I still haven't experienced a local model that fits on my 64GB MacBook Pro and can run a coding agent like Codex CLI or Claude code well enough to be useful.
Maybe this will be the one? This Unsloth guide from a sibling comment suggests it might be: https://unsloth.ai/docs/models/qwen3-coder-next
I've had mild success with GPT-OSS-120b (MXFP4, ends up taking ~66GB of VRAM for me with llama.cpp) and Codex.
I'm wondering if maybe one could crowdsource chat logs for GPT-OSS-120b running with Codex, then seed another post-training run to fine-tune the 20b variant with the good runs from 120b, if that'd make a big difference. Both models with the reasoning_effort set to high are actually quite good compared to other downloadable models, although the 120b is just about out of reach for 64GB so getting the 20b better for specific use cases seems like it'd be useful.
I wonder if it has to do with the message format, since it should be able to do tool use afaict.
GPT-oss-120B was also completely failing for me, until someone on reddit pointed out that you need to pass back in the reasoning tokens when generating a response.

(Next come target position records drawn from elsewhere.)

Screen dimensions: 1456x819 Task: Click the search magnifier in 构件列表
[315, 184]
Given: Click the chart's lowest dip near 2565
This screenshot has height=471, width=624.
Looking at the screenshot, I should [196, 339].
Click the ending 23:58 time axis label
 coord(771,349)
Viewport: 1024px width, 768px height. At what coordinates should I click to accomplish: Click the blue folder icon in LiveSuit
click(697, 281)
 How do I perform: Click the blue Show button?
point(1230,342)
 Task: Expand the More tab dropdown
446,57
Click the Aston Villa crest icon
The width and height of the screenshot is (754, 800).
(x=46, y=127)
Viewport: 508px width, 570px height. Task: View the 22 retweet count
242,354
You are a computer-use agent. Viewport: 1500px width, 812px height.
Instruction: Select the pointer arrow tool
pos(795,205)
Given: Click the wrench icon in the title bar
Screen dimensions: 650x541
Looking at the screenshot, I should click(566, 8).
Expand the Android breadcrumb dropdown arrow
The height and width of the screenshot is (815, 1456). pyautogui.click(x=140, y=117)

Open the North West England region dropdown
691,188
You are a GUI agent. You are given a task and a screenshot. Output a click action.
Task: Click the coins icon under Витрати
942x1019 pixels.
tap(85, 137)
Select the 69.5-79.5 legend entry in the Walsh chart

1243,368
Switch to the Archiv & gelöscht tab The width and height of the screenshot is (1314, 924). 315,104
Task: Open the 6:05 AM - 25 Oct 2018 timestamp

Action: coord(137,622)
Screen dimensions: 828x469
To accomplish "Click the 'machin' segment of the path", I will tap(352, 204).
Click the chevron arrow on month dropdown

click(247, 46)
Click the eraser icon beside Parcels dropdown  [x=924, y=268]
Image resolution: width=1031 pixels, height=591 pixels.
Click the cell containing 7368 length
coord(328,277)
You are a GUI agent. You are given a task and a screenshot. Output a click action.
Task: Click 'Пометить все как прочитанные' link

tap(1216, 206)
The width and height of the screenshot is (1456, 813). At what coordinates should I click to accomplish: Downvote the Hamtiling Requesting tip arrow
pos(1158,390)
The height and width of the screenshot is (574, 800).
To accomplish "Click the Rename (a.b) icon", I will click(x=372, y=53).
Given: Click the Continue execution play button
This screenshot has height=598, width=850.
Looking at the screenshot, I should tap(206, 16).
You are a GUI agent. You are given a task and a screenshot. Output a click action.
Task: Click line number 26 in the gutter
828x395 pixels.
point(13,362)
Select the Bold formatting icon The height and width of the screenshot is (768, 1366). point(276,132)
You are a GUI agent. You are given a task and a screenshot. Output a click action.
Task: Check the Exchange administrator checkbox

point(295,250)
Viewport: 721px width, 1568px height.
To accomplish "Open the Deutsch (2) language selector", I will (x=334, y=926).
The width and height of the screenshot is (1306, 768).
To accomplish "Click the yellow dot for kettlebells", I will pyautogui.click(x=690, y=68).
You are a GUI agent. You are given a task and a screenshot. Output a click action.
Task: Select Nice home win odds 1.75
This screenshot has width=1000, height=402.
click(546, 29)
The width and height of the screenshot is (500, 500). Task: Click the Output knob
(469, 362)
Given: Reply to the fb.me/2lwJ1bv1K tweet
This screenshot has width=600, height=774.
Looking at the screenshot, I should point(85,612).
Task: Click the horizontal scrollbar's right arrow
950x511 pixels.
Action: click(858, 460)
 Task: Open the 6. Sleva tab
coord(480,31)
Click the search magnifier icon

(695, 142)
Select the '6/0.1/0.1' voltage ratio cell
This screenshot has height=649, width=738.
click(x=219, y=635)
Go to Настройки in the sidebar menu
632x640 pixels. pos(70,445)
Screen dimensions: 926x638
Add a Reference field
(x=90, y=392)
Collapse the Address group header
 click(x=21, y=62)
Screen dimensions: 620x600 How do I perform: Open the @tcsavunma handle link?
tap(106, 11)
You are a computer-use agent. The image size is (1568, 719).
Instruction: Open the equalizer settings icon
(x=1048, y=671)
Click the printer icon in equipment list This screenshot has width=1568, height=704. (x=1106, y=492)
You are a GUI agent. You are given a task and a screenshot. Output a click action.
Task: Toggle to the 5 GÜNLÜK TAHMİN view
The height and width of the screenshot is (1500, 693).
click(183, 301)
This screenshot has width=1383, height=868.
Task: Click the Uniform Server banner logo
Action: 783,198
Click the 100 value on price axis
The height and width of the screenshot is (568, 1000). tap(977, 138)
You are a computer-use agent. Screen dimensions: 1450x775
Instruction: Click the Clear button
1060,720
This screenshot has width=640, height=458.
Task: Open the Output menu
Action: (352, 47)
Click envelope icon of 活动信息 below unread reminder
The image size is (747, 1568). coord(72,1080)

One way to do this is described here:
https://openrouter.ai/docs/guides/best-practices/reasoning-t...
Once I did that it started functioning extremely well, and it's the main model I use for my homemade agents.
Many LLM libraries/services/frontends don't pass these reasoning tokens back to the model correctly, which is why people complain about this model so much. It also highlights the importance of rolling these things yourself and understanding what's going on under the hood, because there's so many broken implementations floating around.